The New York-based research agency, in its quick view, noted that the rupee’s devaluation was triggered by the decision among local foreign exchange companies to remove the self-imposed cap on the exchange rate on January 25.
The State Bank of Pakistan (SBP) initially intervened, but the significant depreciation in the rupee “is a clear sign the authorities have effectively loosened their grip on the currency.”
Fitch Solutions mentioned that their current forecast for the rupee to reach Rs248 per dollar by year-end “is therefore now looking out of date”.

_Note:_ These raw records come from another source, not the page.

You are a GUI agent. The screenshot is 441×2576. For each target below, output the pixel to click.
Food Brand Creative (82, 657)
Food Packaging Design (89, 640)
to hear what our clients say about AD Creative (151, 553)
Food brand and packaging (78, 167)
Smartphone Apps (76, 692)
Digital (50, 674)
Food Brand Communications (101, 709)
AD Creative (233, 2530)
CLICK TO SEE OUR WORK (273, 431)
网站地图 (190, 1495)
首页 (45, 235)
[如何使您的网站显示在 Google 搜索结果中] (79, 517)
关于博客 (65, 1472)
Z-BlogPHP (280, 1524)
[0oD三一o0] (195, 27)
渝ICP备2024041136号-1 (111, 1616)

Following massive depreciation of 14.36% (or Rs38.74) in the last three days (Thursday-Monday), compared to Wednesday’s close at Rs230.89, the rupee’s steep fall hit brakes as it was changing hands with the greenback at Rs268.20 in the interbank market (as of 11:04am).
“We believe that the rupee’s weakness still has further to run particularly with Pakistan’s balance of payments positions likely to remain weak for several more months,” it noted.
The agency said that there remains a “considerate amount of uncertainty at this juncture” therefore it is difficult to gauge the extent to which the latest devaluation has caused investor sentiment to soar further.
“We will therefore firm up our rupee forecasts over the coming weeks, once the dust settles,” the quick view mentioned.
In its analysis, Fitch warned that a continued weakening in the rupee will have broader economic implications too in the near term, “it could exacerbate imported inflationary pressure and may eventually result in steeper policy rate hikes from the SBP.”
The report added that Fitch expects Pakistan’s economy to contract by 0.3% in the fiscal year 2022-23.
Fitch, however, mentioned that the rupee’s devaluation will help Islamabad secure further disbursements from the International Monetary Fund (IMF), which would be a positive for the longer-term outlook as it would help ease Pakistan’s balance of payments strains.
The world's fifth-biggest population has less than $3.7 billion as reserves in the State Bank — enough to cover just three weeks of imports.
It should be noted that this commentary was published by Fitch Solutions Country Risk and Industry Research and was not a comment on Fitch Ratings’ Credit Ratings.